• Assignment:
Starting at the line with "You are a GUI" and going on through the line with "Given: Click the response history clock icon", reproduce each line in the records below exactly and nothing more.

• Extracted data:

________________

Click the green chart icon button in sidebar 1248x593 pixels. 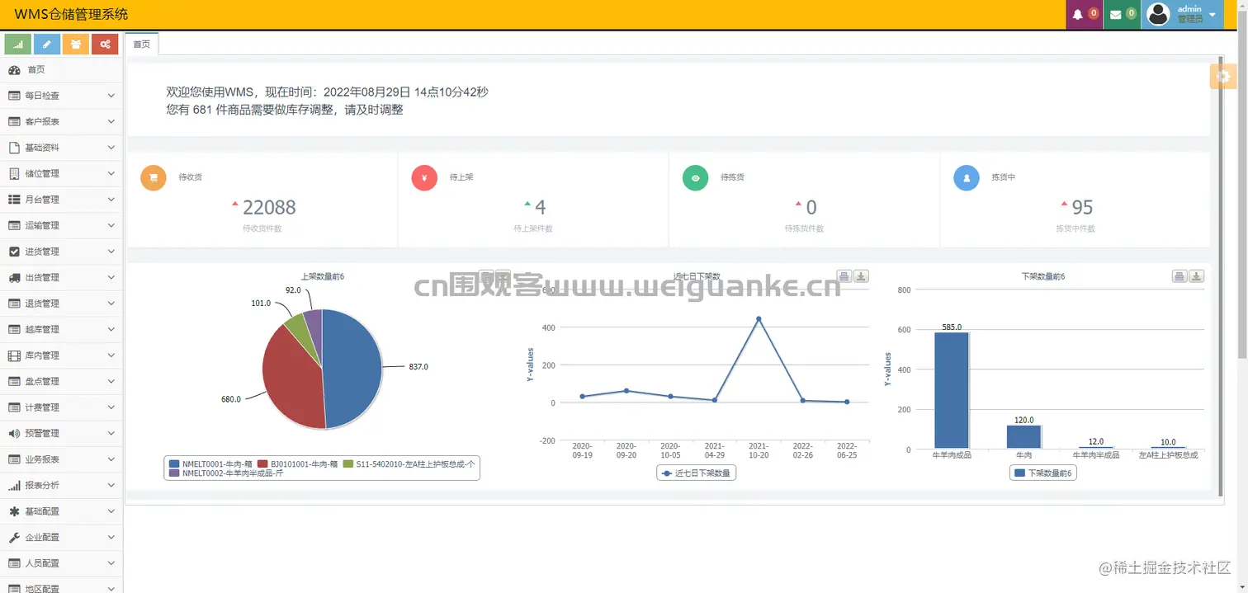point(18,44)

________________

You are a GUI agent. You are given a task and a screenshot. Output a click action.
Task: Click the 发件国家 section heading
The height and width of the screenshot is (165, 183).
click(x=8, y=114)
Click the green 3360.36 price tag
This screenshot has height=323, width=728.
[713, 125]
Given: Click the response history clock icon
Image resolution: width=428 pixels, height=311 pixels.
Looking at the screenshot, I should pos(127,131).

________________

• Solution:
You are a GUI agent. You are given a task and a screenshot. Output a click action.
Task: Click the 发件国家 section heading
The height and width of the screenshot is (165, 183).
click(x=8, y=114)
Click the green 3360.36 price tag
This screenshot has height=323, width=728.
[713, 125]
Given: Click the response history clock icon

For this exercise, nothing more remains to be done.